The things (fallacious still life)is another step in his investigation into the role of images. A process in which intuition and free association play an important role and the limits of the photographic medium are expanded. “My work has a lot to do with what has been happening in recent years in the image scene; with the reconfiguration of what the photographic experience is, with the digital revolutions, with post-photography in general. It’s about my reaction to it,” says the author. “Almost never what I show is what I shoot,” he warns. It will be through the different types of manipulations and investigations that he incorporates into his artistic work that he will shape his pieces. On this occasion it makes use of photogrammetry and 3D scanning incorporated into mobile phones as a new registration format. “I am interested in using domestic techniques that in some way everyone has within their reach. Going from digital to manual, adopting technological advances without feeling dominated by them.”

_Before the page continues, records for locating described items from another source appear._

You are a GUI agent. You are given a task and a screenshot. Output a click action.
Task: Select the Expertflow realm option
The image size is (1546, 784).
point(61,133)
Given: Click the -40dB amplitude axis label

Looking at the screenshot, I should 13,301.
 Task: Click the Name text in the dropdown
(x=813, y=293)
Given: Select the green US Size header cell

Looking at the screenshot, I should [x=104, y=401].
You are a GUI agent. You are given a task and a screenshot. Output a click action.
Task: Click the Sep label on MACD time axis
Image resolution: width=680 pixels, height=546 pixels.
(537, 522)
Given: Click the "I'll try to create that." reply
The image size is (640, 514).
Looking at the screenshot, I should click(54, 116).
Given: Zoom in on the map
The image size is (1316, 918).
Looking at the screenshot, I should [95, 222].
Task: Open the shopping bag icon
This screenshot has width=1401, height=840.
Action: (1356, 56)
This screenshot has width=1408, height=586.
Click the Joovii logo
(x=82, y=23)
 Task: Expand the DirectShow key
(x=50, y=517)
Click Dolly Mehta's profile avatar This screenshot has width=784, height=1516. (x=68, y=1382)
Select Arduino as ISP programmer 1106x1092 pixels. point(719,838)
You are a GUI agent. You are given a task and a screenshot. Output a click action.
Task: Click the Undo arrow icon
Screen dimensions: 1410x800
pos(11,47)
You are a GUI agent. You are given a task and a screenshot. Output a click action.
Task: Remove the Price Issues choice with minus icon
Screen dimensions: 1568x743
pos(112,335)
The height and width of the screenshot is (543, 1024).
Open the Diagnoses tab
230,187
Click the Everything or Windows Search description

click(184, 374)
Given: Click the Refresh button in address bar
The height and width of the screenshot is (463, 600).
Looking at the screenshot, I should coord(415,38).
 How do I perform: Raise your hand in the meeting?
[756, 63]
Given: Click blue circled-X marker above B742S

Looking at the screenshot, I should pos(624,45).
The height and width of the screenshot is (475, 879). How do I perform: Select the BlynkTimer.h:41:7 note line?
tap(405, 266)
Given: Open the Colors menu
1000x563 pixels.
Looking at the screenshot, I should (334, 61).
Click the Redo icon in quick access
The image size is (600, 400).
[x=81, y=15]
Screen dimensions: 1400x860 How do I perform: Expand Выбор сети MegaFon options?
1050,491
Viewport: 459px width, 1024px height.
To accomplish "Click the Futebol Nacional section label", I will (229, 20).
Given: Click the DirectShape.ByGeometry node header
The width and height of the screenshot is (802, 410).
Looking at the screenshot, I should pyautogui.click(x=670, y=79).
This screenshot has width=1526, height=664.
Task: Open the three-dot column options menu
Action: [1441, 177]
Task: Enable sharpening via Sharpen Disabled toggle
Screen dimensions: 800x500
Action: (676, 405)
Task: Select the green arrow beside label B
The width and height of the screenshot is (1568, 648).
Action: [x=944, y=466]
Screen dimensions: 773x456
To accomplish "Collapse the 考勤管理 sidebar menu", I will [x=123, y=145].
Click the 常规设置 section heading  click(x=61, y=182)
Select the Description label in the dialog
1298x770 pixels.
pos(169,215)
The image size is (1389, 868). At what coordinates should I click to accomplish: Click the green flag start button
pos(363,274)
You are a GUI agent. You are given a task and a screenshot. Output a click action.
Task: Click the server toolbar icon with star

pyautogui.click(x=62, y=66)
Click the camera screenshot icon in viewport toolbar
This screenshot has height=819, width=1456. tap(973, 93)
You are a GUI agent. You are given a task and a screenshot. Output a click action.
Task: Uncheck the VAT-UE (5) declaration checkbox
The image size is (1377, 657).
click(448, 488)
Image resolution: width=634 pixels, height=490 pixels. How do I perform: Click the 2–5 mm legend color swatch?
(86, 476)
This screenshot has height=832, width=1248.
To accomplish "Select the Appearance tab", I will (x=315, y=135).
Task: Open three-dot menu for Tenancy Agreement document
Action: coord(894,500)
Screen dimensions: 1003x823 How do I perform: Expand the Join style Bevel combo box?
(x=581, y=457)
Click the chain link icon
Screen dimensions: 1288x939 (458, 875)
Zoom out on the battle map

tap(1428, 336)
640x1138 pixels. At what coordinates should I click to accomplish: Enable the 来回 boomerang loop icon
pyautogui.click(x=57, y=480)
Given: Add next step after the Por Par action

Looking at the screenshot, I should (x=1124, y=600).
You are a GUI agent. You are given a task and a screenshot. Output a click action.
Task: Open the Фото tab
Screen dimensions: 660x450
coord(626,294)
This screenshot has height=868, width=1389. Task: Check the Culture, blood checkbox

Detail of 'Great strength' (2024), from the series 'Las Cosas (falaz still life)', by Miguel Ángel Tornero.
Detail of ‘Great strength’ (2024), from the series ‘Las Cosas (falaz still life)’, by Miguel Ángel Tornero.ROBERTO RUIZ

The tattooed body of a diva: Altamira

The Andalusian artist will be present this year at the next edition of Paris Photowhich returns to the Grand Palais between November 7 and 10. It will be presented by the Juan Silió Gallery within the sector Emergence. Curated by Anna Planas, artistic director of the fair, it will present 23 individual exhibitions that cover the different experimental proposals of a new generation of artists—among them those of another Spaniard, Jon Gorospe, represented by the Cámara Oscura gallery. Turner presents Rockstar, a project created specifically for the Altamira Museum. “It has to do with the term itself, “rock star.” Altamira presents herself as a diva, but also as a temple or tattooed body, as could be that of Keith Richards”, explains the author. Again, by using the collage and the incorporation of flashthe author will inspect and reinterpret the cave in search of new forms. “I wanted to see what that body tattooed thousands of years ago tells us. Observe it as a palimpsest where the first forms of art are found. A living myth that continues to generate new meanings,” adds the author. “A cave is a hard place, a good place to rethink the concept of beauty. A strange land for man, where one enters by accident, and one sees the bowels of the earth. From its grotesque darkness, capricious and extravagant forms emerge that, however, bring us closer to the sublime. I set out to build a new set with all the elements that constitute it. Its surfaces, and volumes, and also its mysteries and codes yet to be deciphered.”

The Things (fallacious still life). Miguel Ángel Tornero. Juan Silió Gallery. Madrid. Until November 8.